DEVA Partisi Genel Başkan Yardımcısı Sadullah Ergin'in o dönemde Adalet Bakanı olduğunu söyleyen Çömez, "Kendisinin bu konuda millete bir özür borcu var, açıklama borcu var. Silivri zindanlarında insanlar ölürken, kendisi gidip pinpon oynamış birisidir" ifadelerini kullandı.

Sunucu Serap Belovacıklı'nın kendisinden sonra Mustafa Yeneroğlu'nun yayına katılacağını söylemesi üzerine Çömez, "Keşke beraber konuşabilseydik" dedi. Bunun üzerine Belovacıklı, Yeneroğlu'yla görüşecekleri ve mümkün olursa yayına erken bağlayacaklarını belirtti. Daha sonra Çömez'le birlikte Yeneroğlu da yayına katıldı.

YENEROĞLU: KONUŞMAMDAN BİR KESİT ALINARAK ÇARPITILDI

"Her kesimden tepki diyorsunuz ama bana tepkiler, özellikle Muharrem İnce ve Ümit Özdağ tarafından konuşmamdan bir kesit çarpıtılarak yapılmıştır" diyen Mustafa Yeneroğlu, "Turhan Çömez Bey'in yaşadığı acılar, maruz kaldığı zulümle ilgili benim en ufak bir cümlem, bunu hafife alacak bir yaklaşımım olamaz. Sadece Turhan Çömez değil bu davalar çerçevesinde manipülasyonla, yalan belge üretmekle birçok acılar oldu. Ben bunların hiçbirisiyle ilgili en ufak bir cümle kurmuş değilim" şeklinde konuştu.

Konuşmasında davaları kastetmediğini belirten Yeneroğlu, "Ben davalardan da bahsetmedim zaten. Balyoz ve Ergenekon'un bütün olarak, tamamıyla kumpas olduğu yaklaşımına itiraz ediyorum dedim. Çünkü o dönemde özellikle generallerin siyaset üzerinde kurdukları vesayeti sürdürebilmeleri için önce siyasi partileri, basını araçsallaştırmaya çalıştılar. Bu işin içinden çıkamayınca yargıyı araçsallaştırmaya çalıştılar. Bu süreç Türkiye'nin gözü önünde yaşandı" dedi.

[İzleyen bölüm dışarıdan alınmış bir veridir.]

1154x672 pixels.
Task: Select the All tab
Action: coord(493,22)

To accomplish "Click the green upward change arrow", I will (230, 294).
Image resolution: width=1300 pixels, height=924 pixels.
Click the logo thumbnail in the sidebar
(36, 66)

'ERDOĞAN'IN VESAYETİNE DE GENERALLERİN VESAYETİNE DE KARŞIYIM'

Ergenekon Davası sanıklarından vefat eden Kuddusi Okkır'ı hatırlatan Yeneroğlu, "Kuddusi Okkır'ın yaşadığı zulmü dikkate alırken, bunun ötesinde Veli Küçük'ün zulmünü de göz ardı edecek değiliz. O dönemde demokrasiyi ezen, demokratik gelişmeyi reddeden, vesayet yaklaşımı içindekilerin çabasını dikkate almayacağız, olaya sadece bir taraftan bakacağız. Ben nasıl Fetullahçı vesayete karşıysam, Erdoğan'ın vesayetine de karşıyım generallerin vesayetine de karşıyım" ifadelerini kullandı.

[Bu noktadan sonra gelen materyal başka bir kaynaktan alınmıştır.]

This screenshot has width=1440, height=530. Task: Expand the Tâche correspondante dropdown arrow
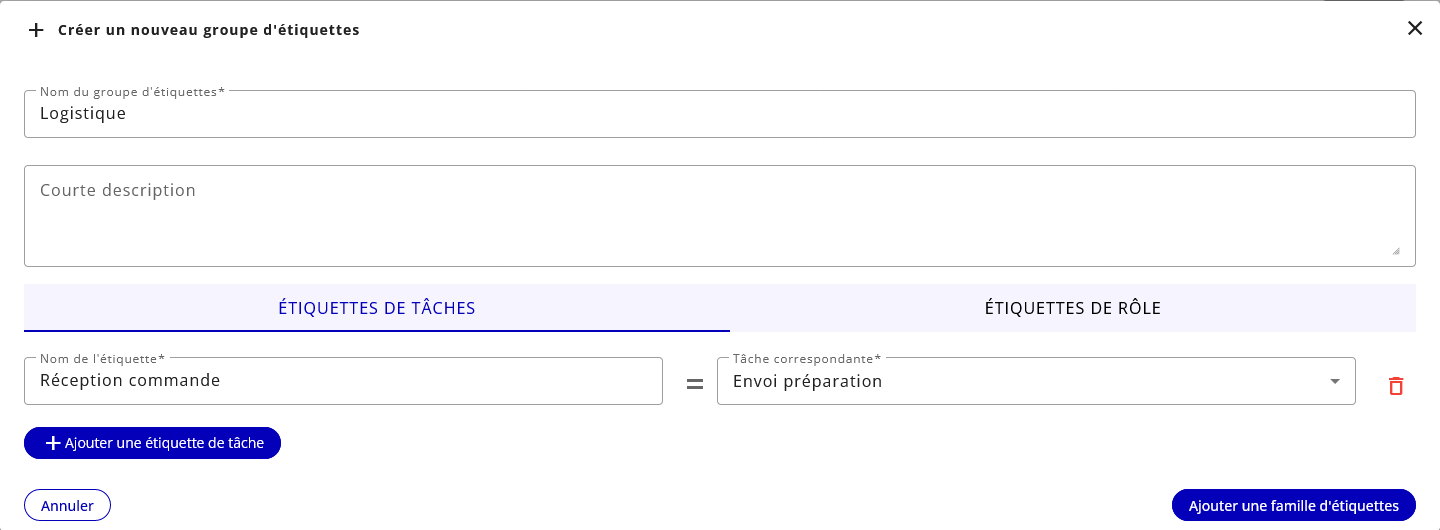point(1334,381)
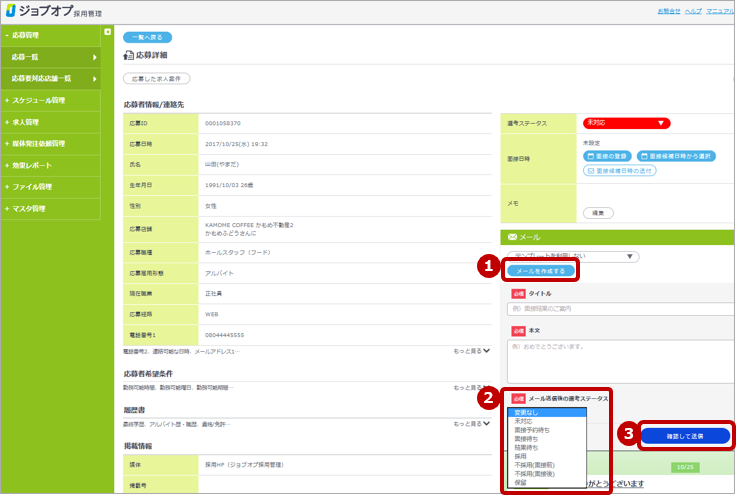Viewport: 737px width, 501px height.
Task: Click the arrow on 応募委対応店舗一覧 item
Action: (94, 78)
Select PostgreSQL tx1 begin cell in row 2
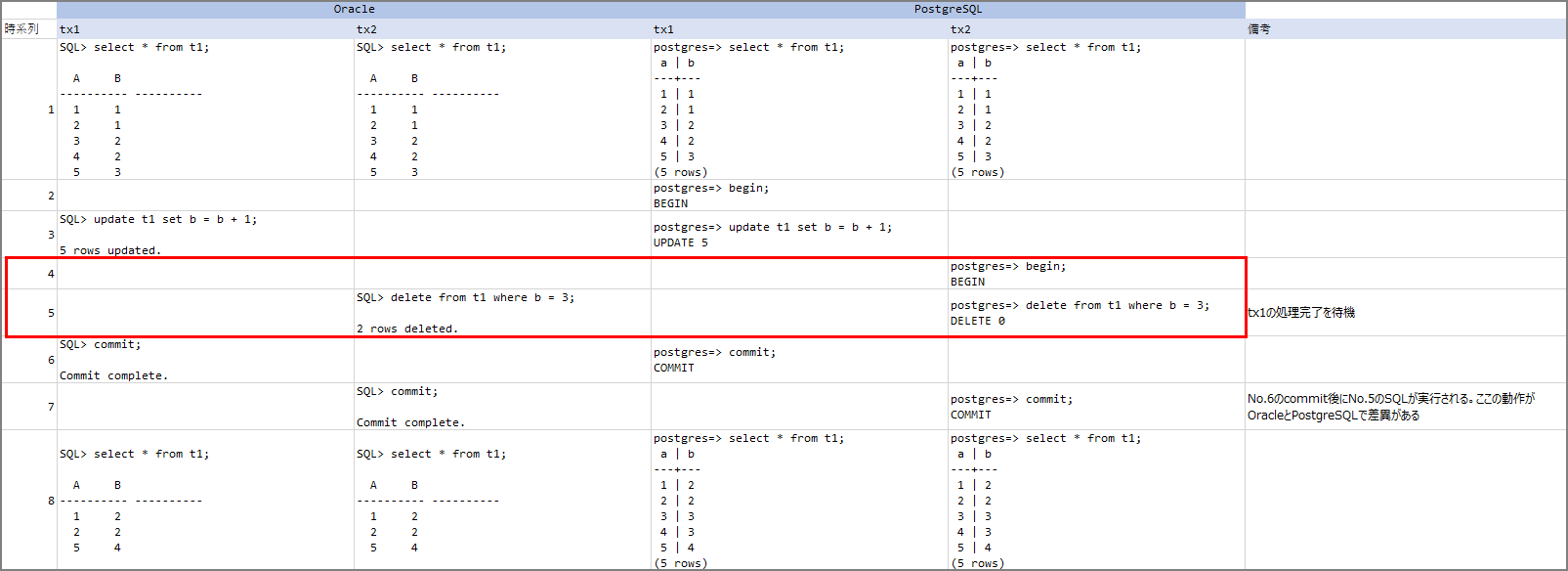The image size is (1568, 571). click(x=799, y=196)
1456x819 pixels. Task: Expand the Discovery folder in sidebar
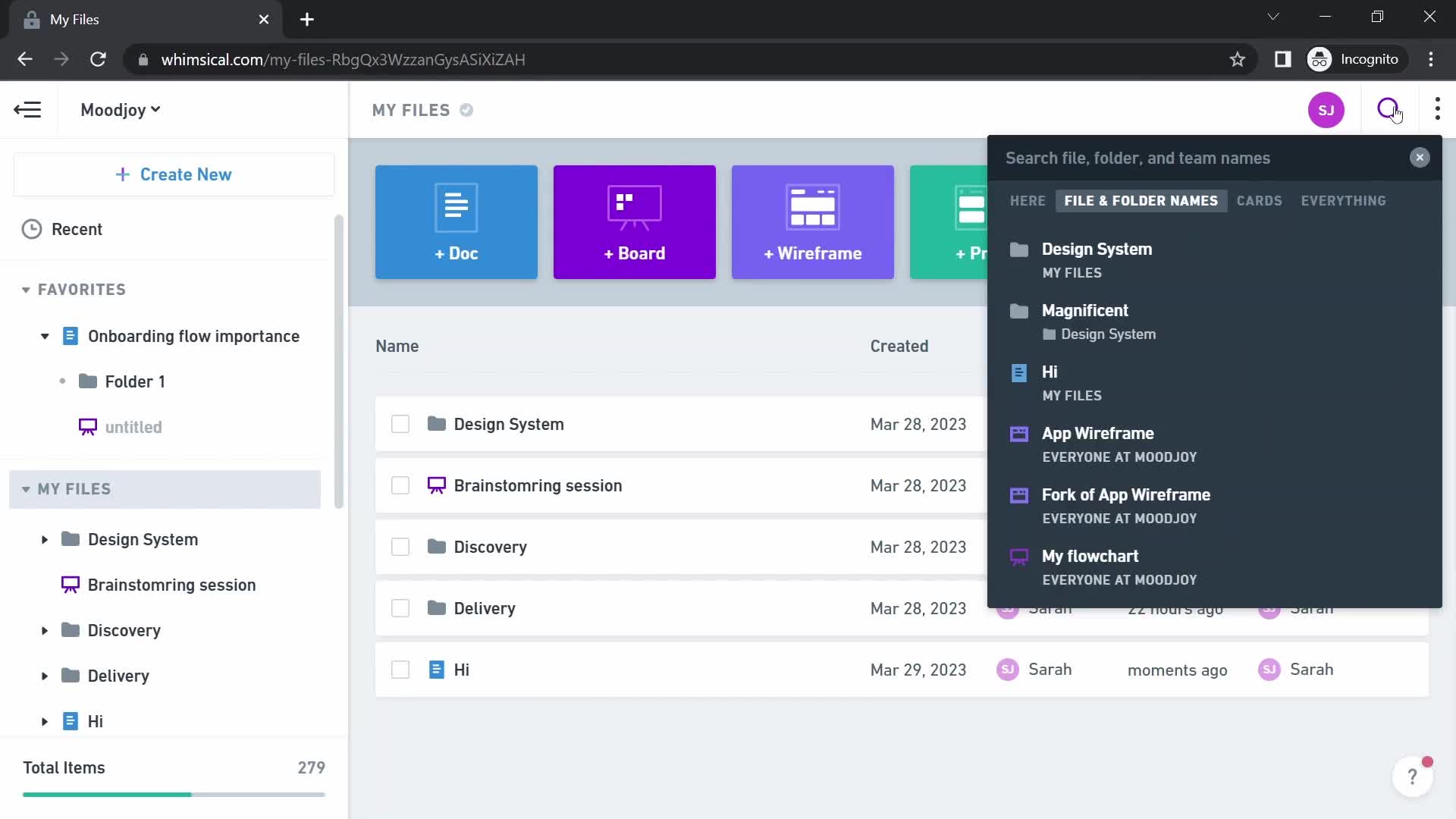[x=44, y=630]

Sadullah Ergin'in Adalet Bakanı olarak yargıya müdahale etmediğini söylediğini hatırlatan Mustafa Yeneroğlu, "Bu siyasi polemiklere kurban edilecek bir mesele değil. Yaşanan ciddi acılar var. Bu acıların hiçbirisini hafife alacak biçimde benim sözlerimin çarpıtılması içimi acıtır" diye konuştu.

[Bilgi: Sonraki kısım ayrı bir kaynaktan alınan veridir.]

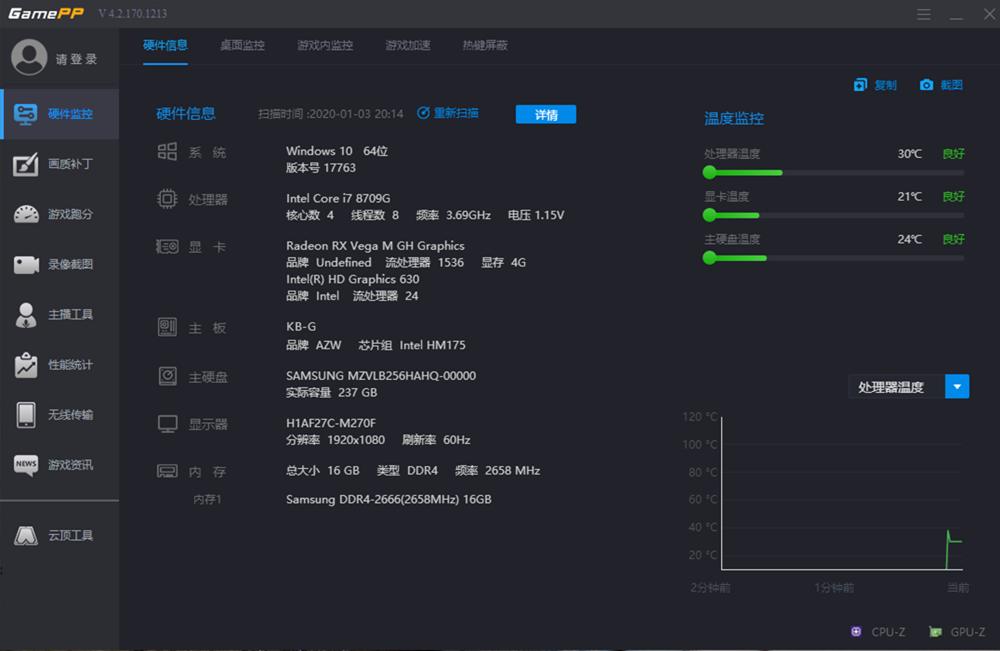1000x651 pixels.
Task: Open the 游戏跑分 benchmark tool
Action: (x=60, y=213)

ÇÖMEZ: YENEROĞLU'NUN SADECE BİR SÖZÜNE KATILMIYORUM

Tekrar söz alan Turhan Çömez, "Birlikte yayına çıkma yararlı oldu, birbirimizi daha iyi anlamak için. Sayın Yeneroğlu'nun katılmadığım sadece şu sözü var, 'Erdoğan'ın Türkiye'nin demokratikleşmesi konusunda sağladığı katkılar' ifadesi. Erdoğan ülkenin başına tek adam rejimini musallat etmiş, hukuku siyasetin gölgesine sokmuş, antidemokratik uygulamalarıyla Türk siyasetine geçecek bir isimdir. Hem askeri vesayeti, hem siyaseti vesayeti, hem demokrasinin kurum ve kurallarını işlemez hale getiren her türlü anlayışı reddediyorum. Fakat Ergenekon ve Balyoz davalarıyla ilgili bunların yeniden görülmesi, bunlar masum değil gibi anlayışı reddediyorum" dedi.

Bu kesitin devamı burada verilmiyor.